Evolving Data into Information Requires Standardization{1}


In his article, Perry Francisco, who has extensive Electronic Health Record experience, provides practical reasons for standardizing EHRs.   He mentions the Glascow Coma Scale which is a good example of how data should be structured and standardized.  GCS has standard definitions that are used for eye opening, motor, and verbal response using an atomic alpha data type.  When data is in a format that everyone can use and understand, it can easily be used for better analysis, research and ulitmately to provide the best practices for humanity.  He also provided an example of what is not standardized.   The figure shows the differences in documentation when standardization is not initiated.  You can see how an analysis might vary depending on the data quality.
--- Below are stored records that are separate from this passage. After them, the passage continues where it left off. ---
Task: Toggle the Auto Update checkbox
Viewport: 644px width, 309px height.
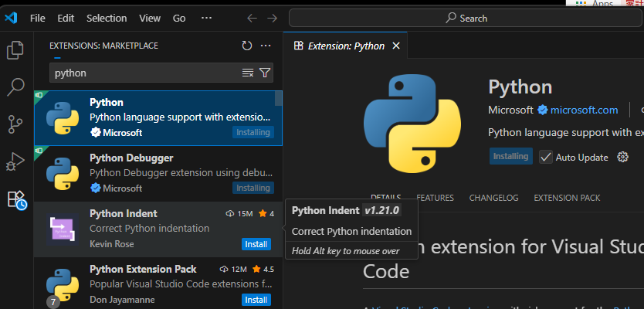Action: tap(546, 157)
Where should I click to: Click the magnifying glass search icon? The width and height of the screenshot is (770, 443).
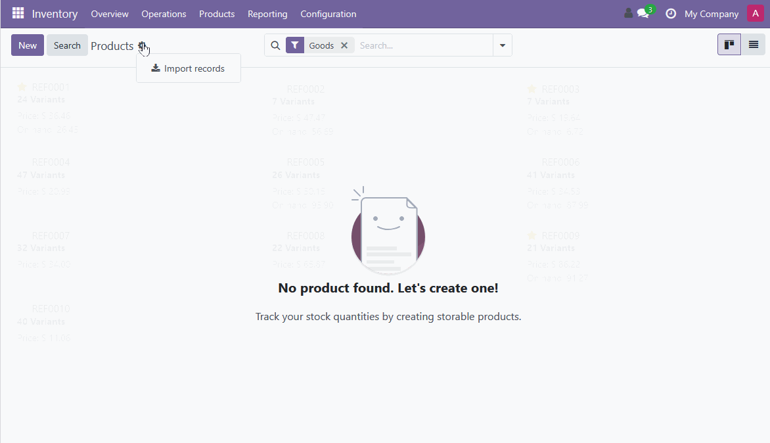275,45
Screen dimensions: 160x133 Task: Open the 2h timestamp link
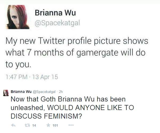point(61,92)
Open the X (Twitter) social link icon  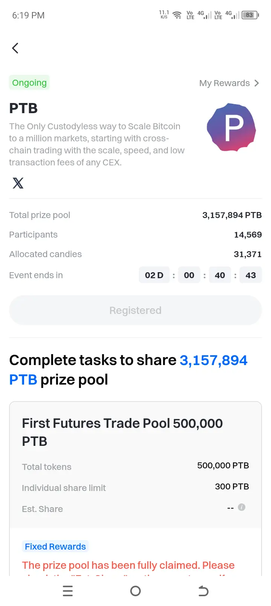tap(18, 183)
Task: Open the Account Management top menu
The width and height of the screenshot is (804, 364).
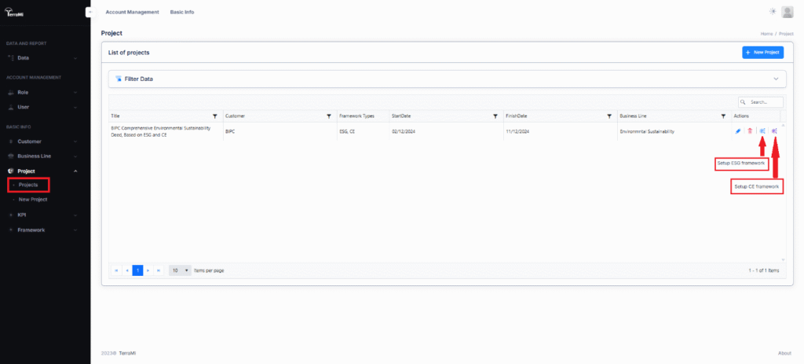Action: (x=132, y=13)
This article is relevent to this week’s topic of Data Quality and Integration. It shows how important standardization is  to data quality and interpretation.  Not only for database construction but for everyday life.  For example, if you are sick and have more than one doctor each might interpret your information differently.  With standardization,  each person reading your record will have a better understanding of your condition.

I’ve been in Kaiser many times, not personally though, and I am amazed how much information they track for each patient.  Their systems seem amazing but then again I’m not working in the IT department.  It would be a great place to experience a complex database.

Francisco, P. (2011). The Quest for Quality: Turning Data into Information. Nursing Economic$, Vol. 29, Issue 2, p101-103, 3 p.